Records shown =
▼
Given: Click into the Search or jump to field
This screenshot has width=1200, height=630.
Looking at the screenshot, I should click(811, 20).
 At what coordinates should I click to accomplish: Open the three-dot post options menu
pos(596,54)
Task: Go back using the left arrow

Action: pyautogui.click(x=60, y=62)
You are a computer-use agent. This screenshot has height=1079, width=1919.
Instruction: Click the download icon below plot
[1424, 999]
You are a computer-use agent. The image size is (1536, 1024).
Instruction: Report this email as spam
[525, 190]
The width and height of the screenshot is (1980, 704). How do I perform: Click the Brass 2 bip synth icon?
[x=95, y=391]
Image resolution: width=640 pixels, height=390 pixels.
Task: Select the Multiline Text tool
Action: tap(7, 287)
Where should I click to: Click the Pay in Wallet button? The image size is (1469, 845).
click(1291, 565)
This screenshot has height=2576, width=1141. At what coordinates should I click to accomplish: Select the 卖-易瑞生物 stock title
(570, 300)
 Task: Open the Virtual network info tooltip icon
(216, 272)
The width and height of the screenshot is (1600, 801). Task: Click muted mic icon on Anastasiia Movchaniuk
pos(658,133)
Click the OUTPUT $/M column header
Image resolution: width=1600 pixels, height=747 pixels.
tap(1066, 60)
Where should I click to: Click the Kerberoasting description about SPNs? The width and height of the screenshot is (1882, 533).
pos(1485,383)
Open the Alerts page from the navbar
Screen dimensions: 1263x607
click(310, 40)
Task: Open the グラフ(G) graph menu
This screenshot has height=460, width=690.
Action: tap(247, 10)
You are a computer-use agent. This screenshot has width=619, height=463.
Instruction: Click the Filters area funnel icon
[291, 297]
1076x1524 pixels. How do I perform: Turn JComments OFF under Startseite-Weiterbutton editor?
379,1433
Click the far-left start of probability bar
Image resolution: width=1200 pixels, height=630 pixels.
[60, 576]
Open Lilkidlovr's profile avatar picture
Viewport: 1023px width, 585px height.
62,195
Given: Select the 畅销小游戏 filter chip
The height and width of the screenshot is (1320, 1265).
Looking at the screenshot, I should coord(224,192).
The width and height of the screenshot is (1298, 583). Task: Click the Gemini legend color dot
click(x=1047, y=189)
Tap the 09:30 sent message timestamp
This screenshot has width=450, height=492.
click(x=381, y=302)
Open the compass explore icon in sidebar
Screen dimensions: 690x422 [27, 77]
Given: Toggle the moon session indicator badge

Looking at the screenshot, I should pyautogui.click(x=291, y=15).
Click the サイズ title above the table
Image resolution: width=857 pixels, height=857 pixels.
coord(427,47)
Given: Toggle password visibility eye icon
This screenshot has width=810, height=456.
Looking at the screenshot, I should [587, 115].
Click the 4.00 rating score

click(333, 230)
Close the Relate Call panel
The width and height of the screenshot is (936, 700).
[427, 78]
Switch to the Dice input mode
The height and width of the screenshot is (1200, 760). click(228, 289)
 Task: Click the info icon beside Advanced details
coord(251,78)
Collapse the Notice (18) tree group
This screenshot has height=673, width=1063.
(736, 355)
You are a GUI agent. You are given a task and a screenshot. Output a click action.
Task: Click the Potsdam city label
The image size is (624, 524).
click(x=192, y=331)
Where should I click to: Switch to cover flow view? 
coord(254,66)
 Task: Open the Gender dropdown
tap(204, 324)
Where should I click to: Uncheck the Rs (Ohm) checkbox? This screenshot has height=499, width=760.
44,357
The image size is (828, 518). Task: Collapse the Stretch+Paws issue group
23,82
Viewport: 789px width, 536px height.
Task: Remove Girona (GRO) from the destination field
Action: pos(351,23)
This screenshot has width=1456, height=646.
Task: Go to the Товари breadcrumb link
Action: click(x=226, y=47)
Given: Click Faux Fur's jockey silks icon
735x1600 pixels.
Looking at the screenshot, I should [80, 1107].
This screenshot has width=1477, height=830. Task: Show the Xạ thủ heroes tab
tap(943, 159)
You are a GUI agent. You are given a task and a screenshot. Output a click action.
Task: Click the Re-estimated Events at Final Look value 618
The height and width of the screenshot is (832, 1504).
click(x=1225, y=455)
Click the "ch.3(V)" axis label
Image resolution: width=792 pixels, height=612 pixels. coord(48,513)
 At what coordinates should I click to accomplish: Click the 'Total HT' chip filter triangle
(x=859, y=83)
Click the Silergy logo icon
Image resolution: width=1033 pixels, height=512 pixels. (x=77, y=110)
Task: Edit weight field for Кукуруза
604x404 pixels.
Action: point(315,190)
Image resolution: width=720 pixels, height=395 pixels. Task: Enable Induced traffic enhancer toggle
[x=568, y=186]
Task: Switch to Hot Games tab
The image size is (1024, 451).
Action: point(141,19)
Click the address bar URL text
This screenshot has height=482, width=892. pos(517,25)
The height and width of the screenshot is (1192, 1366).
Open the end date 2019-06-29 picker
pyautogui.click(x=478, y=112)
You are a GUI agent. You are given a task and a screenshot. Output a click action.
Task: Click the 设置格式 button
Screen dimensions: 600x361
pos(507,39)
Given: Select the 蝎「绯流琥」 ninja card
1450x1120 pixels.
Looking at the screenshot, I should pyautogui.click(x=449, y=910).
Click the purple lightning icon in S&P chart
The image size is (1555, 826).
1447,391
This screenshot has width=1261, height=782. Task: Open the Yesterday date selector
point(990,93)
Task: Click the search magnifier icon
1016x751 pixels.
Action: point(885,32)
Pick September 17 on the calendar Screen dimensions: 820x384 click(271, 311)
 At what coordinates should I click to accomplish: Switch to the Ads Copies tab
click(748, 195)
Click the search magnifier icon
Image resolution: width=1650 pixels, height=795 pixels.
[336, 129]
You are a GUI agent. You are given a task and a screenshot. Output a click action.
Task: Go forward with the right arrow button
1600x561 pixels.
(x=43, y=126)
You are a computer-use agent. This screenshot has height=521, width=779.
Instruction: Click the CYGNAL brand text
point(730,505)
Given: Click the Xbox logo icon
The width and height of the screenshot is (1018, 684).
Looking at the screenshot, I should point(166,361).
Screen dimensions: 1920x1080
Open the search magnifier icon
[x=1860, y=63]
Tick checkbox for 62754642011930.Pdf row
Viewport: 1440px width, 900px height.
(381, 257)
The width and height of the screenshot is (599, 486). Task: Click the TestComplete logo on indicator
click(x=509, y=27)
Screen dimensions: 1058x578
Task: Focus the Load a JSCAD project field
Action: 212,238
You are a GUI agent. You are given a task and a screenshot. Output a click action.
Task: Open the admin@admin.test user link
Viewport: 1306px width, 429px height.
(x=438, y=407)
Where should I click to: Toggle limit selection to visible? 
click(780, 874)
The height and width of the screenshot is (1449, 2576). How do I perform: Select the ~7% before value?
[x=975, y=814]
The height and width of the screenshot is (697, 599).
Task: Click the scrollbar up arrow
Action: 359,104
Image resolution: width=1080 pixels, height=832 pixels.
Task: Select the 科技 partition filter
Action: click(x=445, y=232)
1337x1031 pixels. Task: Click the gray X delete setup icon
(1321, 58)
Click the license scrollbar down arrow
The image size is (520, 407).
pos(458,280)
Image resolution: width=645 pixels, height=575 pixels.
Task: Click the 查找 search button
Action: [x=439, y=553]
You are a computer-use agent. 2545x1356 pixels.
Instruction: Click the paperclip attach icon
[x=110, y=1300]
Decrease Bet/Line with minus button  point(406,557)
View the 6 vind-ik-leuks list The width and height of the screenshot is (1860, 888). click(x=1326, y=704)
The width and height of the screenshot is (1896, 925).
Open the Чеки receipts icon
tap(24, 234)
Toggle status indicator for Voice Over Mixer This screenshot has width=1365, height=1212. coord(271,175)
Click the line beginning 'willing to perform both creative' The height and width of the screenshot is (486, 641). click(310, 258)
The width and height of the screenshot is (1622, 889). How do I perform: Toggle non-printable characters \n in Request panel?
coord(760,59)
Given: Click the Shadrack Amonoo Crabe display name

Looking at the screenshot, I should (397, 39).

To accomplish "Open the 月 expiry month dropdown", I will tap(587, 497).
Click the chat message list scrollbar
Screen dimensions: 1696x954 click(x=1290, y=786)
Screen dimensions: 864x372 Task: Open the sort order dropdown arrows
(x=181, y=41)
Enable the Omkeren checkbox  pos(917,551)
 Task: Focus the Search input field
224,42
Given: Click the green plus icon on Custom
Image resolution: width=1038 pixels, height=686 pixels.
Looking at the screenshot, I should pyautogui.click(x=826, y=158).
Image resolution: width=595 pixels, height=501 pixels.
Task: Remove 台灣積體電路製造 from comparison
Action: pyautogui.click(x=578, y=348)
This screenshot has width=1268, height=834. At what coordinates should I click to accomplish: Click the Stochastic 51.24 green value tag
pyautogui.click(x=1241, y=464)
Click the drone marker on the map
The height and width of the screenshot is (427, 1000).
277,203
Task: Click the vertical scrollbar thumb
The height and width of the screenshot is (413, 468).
▲
Instructions for the task =
There is a line with "The width and height of the screenshot is (1018, 684)." and a line with "Click the line" above. Copy exactly those two lines and all lines between them, with nothing else.

Written solution =
The width and height of the screenshot is (1018, 684).
Looking at the screenshot, I should point(166,361).
Screen dimensions: 1920x1080
Open the search magnifier icon
[x=1860, y=63]
Tick checkbox for 62754642011930.Pdf row
Viewport: 1440px width, 900px height.
(381, 257)
The width and height of the screenshot is (599, 486). Task: Click the TestComplete logo on indicator
click(x=509, y=27)
Screen dimensions: 1058x578
Task: Focus the Load a JSCAD project field
Action: 212,238
You are a GUI agent. You are given a task and a screenshot. Output a click action.
Task: Open the admin@admin.test user link
Viewport: 1306px width, 429px height.
(x=438, y=407)
Where should I click to: Toggle limit selection to visible? 
click(780, 874)
The height and width of the screenshot is (1449, 2576). How do I perform: Select the ~7% before value?
[x=975, y=814]
The height and width of the screenshot is (697, 599).
Task: Click the scrollbar up arrow
Action: 359,104
Image resolution: width=1080 pixels, height=832 pixels.
Task: Select the 科技 partition filter
Action: click(x=445, y=232)
1337x1031 pixels. Task: Click the gray X delete setup icon
(1321, 58)
Click the license scrollbar down arrow
The image size is (520, 407).
pos(458,280)
Image resolution: width=645 pixels, height=575 pixels.
Task: Click the 查找 search button
Action: [x=439, y=553]
You are a computer-use agent. 2545x1356 pixels.
Instruction: Click the paperclip attach icon
[x=110, y=1300]
Decrease Bet/Line with minus button  point(406,557)
View the 6 vind-ik-leuks list The width and height of the screenshot is (1860, 888). click(x=1326, y=704)
The width and height of the screenshot is (1896, 925).
Open the Чеки receipts icon
tap(24, 234)
Toggle status indicator for Voice Over Mixer This screenshot has width=1365, height=1212. coord(271,175)
Click the line beginning 'willing to perform both creative' The height and width of the screenshot is (486, 641). click(310, 258)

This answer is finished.